Year
1970

Joint forces continue attack into Cambodia

American and South Vietnamese forces continue the attack into Cambodia that began on April 29. This limited “incursion” into Cambodia (as it was described by Richard Nixon) included 13 major ground operations to clear North Vietnamese sanctuaries 20 miles inside the Cambodian border. Some 50,000 South Vietnamese soldiers and 30,000 U.S. troops were involved, making it the largest operation of the war since Operation Junction City in 1967.

The operation began on April 29 with South Vietnamese forces moving into what was known as the “Parrot’s Beak,” the area of Cambodia that projects into South Vietnam above the Mekong Delta. During the first two days of the operation, an 8,000-man South Vietnamese task force, including elements of two infantry divisions plus four ranger battalions and four armored cavalry squadrons, killed 84 communist soldiers while suffering 16 dead and 157 wounded.

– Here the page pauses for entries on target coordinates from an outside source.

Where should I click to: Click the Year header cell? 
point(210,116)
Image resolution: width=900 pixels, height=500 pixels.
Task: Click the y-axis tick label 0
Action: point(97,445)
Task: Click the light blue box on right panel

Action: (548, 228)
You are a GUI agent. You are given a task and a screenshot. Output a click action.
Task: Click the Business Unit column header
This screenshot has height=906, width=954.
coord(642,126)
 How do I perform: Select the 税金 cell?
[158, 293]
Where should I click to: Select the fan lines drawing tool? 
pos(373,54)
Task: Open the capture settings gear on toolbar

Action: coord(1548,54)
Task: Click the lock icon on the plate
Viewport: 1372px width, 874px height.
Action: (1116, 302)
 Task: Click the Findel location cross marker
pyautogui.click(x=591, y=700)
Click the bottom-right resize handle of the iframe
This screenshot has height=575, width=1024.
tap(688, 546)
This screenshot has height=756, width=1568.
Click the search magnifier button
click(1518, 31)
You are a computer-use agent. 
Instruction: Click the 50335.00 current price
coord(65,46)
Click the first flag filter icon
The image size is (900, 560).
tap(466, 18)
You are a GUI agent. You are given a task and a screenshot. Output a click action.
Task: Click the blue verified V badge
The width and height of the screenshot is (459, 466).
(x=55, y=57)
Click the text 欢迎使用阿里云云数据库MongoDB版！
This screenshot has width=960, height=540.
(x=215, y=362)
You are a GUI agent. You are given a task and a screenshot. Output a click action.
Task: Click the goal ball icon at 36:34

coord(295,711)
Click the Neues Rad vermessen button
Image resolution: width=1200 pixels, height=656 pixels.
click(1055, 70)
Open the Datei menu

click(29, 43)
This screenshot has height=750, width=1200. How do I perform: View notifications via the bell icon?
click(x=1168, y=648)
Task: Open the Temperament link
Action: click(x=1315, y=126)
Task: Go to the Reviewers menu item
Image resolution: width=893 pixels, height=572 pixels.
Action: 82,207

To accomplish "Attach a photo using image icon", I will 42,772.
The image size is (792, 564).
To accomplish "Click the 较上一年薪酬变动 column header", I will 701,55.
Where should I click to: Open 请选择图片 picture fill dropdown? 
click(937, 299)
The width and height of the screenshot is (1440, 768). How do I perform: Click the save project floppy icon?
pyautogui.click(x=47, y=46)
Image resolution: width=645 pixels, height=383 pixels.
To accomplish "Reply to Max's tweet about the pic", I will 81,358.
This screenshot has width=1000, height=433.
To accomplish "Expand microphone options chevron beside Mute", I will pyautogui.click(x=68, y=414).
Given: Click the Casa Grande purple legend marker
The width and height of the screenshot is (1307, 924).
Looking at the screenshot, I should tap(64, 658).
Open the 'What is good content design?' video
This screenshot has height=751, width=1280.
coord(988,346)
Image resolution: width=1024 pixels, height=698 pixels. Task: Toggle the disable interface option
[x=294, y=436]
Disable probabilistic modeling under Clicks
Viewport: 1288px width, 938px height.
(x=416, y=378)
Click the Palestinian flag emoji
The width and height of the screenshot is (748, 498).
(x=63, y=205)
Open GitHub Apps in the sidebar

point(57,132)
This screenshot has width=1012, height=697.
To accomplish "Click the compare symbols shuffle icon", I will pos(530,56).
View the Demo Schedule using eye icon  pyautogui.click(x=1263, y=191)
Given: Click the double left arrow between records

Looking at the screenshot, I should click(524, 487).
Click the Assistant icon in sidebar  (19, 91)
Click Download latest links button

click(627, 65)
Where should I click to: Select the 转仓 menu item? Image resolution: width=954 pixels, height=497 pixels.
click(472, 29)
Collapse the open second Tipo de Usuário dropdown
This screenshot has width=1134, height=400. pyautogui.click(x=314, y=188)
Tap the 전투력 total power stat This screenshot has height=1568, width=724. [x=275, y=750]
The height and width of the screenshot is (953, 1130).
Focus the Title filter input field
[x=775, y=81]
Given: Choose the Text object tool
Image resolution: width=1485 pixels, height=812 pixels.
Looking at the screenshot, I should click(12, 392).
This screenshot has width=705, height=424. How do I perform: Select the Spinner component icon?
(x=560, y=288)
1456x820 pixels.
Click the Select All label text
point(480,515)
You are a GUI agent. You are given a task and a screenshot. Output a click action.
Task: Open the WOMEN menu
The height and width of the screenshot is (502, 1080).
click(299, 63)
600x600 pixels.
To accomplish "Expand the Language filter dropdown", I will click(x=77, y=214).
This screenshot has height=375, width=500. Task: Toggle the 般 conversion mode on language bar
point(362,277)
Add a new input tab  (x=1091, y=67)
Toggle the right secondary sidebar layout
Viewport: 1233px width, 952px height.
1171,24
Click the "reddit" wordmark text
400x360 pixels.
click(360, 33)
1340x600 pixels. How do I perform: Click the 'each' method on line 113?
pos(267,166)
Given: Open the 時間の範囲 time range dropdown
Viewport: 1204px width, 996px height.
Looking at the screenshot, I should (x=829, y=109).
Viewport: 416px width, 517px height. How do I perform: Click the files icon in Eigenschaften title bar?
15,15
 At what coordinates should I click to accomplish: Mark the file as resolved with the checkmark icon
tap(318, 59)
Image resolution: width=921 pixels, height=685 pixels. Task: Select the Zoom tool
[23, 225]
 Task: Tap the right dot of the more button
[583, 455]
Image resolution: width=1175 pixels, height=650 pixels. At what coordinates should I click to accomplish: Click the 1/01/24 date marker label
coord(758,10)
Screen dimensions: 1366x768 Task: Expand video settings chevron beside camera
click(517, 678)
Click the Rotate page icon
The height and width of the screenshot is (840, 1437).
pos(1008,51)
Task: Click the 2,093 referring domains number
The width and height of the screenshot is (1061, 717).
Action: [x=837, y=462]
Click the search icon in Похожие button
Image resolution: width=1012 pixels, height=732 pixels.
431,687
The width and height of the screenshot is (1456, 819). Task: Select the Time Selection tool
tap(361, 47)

The second stage of the campaign began on May 2 with a series of joint U.S.-South Vietnamese operations aimed at clearing communist sanctuaries located in the densely vegetated “Fishhook” area of Cambodia (across the border from South Vietnam, 70 miles from Saigon). The U.S. 1st Cavalry Division and 11th Armored Cavalry Regiment, along with the South Vietnamese 3rd Airborne Brigade, killed 3,190 communists in the action and captured massive amounts of war materiel, including 2,000 individual and crew-served weapons, 300 trucks, and 40 tons of foodstuffs. By the time all U.S. ground forces departed Cambodia on June 30, the Allied forces had discovered and captured or destroyed 10 times more enemy supplies and equipment than they had captured inside South Vietnam during the entire previous year.

Many intelligence analysts at the time believed that the Cambodian incursion dealt a stunning blow to the communists, driving main force units away from the border and damaging their morale, and in the process buying as much as a year for South Vietnam’s survival. However, the incursion gave the antiwar movement in the United States a new rallying point. News of the operation set off a wave of antiwar demonstrations, including one at Kent State University that resulted in the deaths of four students at the hands of Army National Guard troops. Another protest at Jackson State in Mississippi resulted in the shooting of two students when police opened fire on a women’s dormitory. The incursion also angered many in Congress, who felt that Nixon was illegally widening the scope of the war; this resulted in a series of congressional resolutions and legislative initiatives that would thenceforth severely limit the executive power of the president.